Scientific knowledge is one of the greatest assets of humankind. This knowledge is recorded and disseminated in scientific publications, and the body of scientific literature is growing at an enormous rate. Automatic methods of processing and cataloguing that information are necessary for assisting scientists to navigate this vast amount of information, and for facilitating automated reasoning, discovery and decision making on that data.
Structured information can be extracted at different levels of granularity. Previous and ongoing work has focused on bibliographic information (segmentation and linking of referenced literature, Wick et al., 2013), keyword extraction and categorization (e.g., what are tasks, materials and processes central to a publication, (Augenstein et al., 2017)), and cataloguing research findings. Scientific discoveries can often be represented as pairwise relationships, e.g., protein-protein (Mallory et al., 2016), drug-drug (Segura-Bedmar et al., 2013), and chemical-disease (Li et al., 2016) interactions, or as more complicated networks such as action graphs describing scientific procedures (e.g., synthesis recipes in material sciences, (Mysore et al., 2017)). Information extracted with such methods can be enriched with time-stamps, and other meta-information, such as indicators of uncertainty or limitations of the discovered facts (Zhou et al., 2015).Structured representations, such as knowledge graphs, summarize information from a variety of sources in a convenient and machine readable format. Graph representations, that link the information of a large body of publications, can reveal patterns and lead to the discovery of new information that would not be apparent from the analysis of just one publication. This kind of aggregation can lead to new scientific insights (Kim et al., 2017), and it can also help to detect trends (Prabhakaran et al., 2016), or find experts for a particular scientific area (Neshati et al., 2014).

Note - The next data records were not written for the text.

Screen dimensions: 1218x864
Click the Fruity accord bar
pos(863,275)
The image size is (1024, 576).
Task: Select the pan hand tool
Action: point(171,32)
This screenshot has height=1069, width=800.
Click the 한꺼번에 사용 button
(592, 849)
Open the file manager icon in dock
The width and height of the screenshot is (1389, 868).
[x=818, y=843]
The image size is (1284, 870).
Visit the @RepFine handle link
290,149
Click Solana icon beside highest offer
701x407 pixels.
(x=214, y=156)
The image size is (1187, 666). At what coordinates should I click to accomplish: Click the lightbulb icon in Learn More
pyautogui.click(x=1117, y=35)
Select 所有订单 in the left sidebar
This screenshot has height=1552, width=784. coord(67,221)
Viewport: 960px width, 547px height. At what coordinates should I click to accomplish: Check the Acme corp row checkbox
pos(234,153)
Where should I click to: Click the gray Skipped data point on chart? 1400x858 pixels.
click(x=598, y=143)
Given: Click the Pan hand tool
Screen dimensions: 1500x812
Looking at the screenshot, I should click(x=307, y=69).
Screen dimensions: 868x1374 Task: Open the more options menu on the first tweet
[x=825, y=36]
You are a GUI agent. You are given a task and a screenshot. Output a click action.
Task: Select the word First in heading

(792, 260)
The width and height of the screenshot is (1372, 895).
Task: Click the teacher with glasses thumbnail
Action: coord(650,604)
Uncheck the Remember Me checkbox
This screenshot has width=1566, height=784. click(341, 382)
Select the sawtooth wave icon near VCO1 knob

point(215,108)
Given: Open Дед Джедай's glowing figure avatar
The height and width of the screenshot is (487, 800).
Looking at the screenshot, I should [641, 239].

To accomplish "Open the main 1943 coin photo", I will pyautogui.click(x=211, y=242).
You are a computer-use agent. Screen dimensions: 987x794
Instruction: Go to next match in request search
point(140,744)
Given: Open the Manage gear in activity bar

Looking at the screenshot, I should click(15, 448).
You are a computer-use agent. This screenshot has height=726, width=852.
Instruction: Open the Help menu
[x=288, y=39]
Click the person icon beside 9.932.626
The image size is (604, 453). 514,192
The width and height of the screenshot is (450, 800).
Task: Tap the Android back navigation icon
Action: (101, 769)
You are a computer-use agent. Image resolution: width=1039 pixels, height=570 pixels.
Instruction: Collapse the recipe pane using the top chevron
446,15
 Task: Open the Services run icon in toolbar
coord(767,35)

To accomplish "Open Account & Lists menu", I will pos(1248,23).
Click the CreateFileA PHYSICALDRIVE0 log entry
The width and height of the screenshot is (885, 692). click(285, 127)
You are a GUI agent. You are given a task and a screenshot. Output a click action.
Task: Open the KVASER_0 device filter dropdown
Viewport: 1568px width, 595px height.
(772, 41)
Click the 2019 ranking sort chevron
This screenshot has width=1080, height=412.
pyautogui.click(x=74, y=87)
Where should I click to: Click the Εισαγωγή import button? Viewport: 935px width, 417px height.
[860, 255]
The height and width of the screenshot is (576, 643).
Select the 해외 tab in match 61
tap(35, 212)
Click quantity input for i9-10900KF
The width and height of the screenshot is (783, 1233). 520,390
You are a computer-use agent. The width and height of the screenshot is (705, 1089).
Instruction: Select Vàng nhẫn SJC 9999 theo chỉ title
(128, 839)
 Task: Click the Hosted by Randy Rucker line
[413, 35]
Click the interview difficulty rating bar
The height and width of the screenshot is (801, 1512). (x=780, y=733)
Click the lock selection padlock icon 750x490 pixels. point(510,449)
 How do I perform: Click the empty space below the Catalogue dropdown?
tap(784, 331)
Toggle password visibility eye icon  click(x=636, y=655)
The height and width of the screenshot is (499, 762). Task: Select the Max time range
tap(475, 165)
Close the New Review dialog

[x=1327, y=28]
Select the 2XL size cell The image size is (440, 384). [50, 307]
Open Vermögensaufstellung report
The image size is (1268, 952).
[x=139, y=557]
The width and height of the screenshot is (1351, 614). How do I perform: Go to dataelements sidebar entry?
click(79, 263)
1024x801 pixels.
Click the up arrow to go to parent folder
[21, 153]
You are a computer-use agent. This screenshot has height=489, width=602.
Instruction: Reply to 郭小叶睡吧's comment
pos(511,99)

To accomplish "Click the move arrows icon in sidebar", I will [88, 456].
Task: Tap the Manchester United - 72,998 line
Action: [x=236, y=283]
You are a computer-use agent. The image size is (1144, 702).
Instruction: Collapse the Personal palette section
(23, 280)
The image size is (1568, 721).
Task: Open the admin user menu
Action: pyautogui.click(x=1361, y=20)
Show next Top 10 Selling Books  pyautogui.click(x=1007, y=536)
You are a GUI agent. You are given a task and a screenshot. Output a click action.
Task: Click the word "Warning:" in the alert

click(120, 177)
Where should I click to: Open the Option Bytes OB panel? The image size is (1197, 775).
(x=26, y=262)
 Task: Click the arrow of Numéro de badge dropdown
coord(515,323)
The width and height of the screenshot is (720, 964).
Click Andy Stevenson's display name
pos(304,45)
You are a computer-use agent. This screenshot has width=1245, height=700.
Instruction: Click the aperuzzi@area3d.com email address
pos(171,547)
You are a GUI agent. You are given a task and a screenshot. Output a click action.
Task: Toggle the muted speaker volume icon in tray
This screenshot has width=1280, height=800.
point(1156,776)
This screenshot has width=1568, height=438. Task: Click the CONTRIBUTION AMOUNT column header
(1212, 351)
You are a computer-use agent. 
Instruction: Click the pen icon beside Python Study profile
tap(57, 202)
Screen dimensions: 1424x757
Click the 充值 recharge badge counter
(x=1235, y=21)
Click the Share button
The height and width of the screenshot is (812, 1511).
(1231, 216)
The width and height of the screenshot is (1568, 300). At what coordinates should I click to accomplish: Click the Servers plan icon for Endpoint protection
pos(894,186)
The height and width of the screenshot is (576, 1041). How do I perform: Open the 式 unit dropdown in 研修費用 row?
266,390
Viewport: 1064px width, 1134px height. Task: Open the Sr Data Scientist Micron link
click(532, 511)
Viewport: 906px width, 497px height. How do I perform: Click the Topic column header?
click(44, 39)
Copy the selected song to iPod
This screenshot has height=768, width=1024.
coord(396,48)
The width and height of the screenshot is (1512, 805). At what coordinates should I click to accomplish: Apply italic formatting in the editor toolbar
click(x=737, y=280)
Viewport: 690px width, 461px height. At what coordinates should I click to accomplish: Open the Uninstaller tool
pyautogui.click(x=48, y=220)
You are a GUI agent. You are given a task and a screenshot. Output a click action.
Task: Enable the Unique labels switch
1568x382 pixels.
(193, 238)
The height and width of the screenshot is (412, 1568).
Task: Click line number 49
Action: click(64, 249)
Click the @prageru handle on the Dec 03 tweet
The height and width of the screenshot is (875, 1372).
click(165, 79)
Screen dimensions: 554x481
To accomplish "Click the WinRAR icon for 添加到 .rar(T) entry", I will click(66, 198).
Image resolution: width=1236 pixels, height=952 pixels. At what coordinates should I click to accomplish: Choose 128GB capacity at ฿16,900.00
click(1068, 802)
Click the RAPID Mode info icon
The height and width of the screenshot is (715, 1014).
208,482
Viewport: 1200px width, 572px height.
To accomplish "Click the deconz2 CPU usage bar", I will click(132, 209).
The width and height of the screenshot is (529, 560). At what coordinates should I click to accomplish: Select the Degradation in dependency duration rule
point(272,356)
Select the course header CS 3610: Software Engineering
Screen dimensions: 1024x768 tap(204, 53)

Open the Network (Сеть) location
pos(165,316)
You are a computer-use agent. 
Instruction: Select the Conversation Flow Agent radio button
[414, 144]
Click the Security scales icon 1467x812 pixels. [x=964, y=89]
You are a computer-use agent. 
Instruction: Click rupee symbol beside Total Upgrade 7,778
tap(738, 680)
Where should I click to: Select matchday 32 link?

While various workshops have focused separately on several aspects -- extraction of information from scientific articles, building and using knowledge graphs, the analysis of bibliographical information, graph algorithms for text analysis -- the proposed workshop focuses on processing scientific articles and creating structured repositories such as knowledge graphs for finding new information and making scientific discoveries. The aim of this workshop is to identify the necessary representations for facilitating automated reasoning over scientific information, and to bring together experts in natural language processing and information extraction with scientists from other domains (e.g. material sciences, biomedical research) who want to leverage the vast amount of information stored in scientific publications.